Some data scientists may stray towards BI and write retrospective analyses and, yes, may even use Excel. They may also work significantly with big data and work with map reduce, pig, hive, kafka, fluentd etc. and be concerned with robust, scalable, high throughput systems. They may also be concerned with algorithm development, predictive analytics and a while lot more. No single person, however, covers all these areas. They are will cover some proportion of the area. Thus, one data scientist may be represented by the orange blobs of the triangle while a different data scientist may be represented by the red blob.
This then, I think, is the root of some of the problem here. Job ads for data scientists tend to cover the large blue area. They have requirements or nice-to-haves that cover predictive analytics, recommenders, big data, A/B testing and coding. And, certainly when I interview data scientists, I will often touch upon all of these, especially if they make it to an onsite interview. However, I don't expect that any single candidate to be great or have experience in all these areas. If they did, their experience would be so shallow so as to be useless. The trick then is to define the area of the triangle you need to cover with your data science team and then hire staff that collectively, not necessarily individually, cover that area.
What then is a data scientist? My favorite definition comes from Josh Wills:
Data Scientists (n.): Person who is better at statistics than any software engineer and better at software engineering than any statistician.
While inadequate, this definition does capture the essence of the idea that there is a continuum in terms of skills and experience. They are not at the extremes of the triangle but each person is a bit of this and a bit of that. It also captures the idea that a typical (non-extreme) data scientist must be able to code.
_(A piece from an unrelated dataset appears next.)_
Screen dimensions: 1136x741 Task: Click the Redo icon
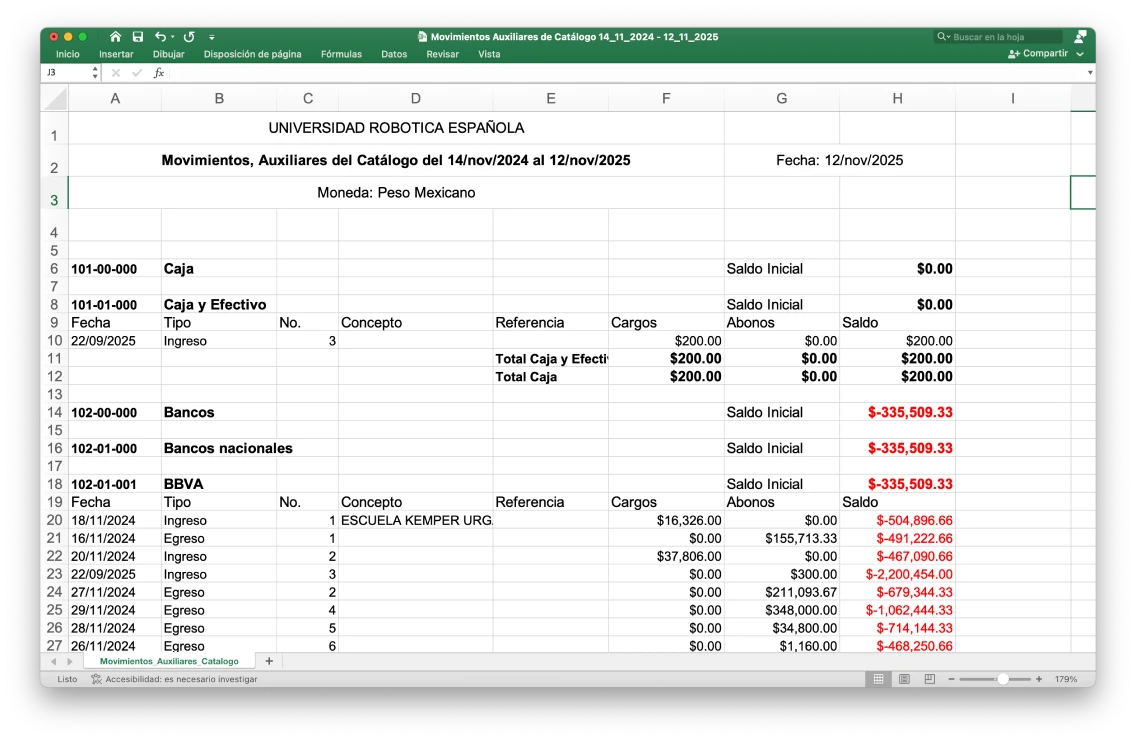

It might be in R or matlab but it must be code and not solely equations. More preferable is some scripting language such as ruby or python that allow rapid prototyping, and the ability to tap into libraries such as numpy, scipy and NLTK. If you can't code, you are unlikely to get too far as a data scientist. Some discuss data scientists' roles as those that find the needle in the haystacks or the gold in the hills. To do that, however, is going to require some code to automate processing or to learn parameters of some model.
I think data science is more about building data products and new data-driven features and services. I don't mean shuffling existing data around as web services but generating new data that drives a feature or product that, in turn, drives value to the organization. This might be an internal sales forecast, website personalization or a recommendation. In my role at onekingslane.com, some of my time involves image processing, generating entirely new data from product images which can drive new site features such as faceted search or deeper BI analyses.
Data science can involve big data but not necessarily. If you are Facebook, Twitter, or LinkedIn with a large and very active user base then it is a necessity. But big data is not a necessary condition for data science. In my last last post, we built a very respectable sentiment analyzer with less than a 100Kb training set. Quality data are preferred but if one has big data to offer, we'll take it.
In summary, data scientists vary. They cover a lot of territory, certainly collectively but not necessarily individually. Some are more statistical, some are more analytical and into data visualization, and some are more computational. While they may overlap with BI and data engineers, they are not the same, are complementary, and do possess a certain novel mix of skills and talents that can provide significant value to their organizations.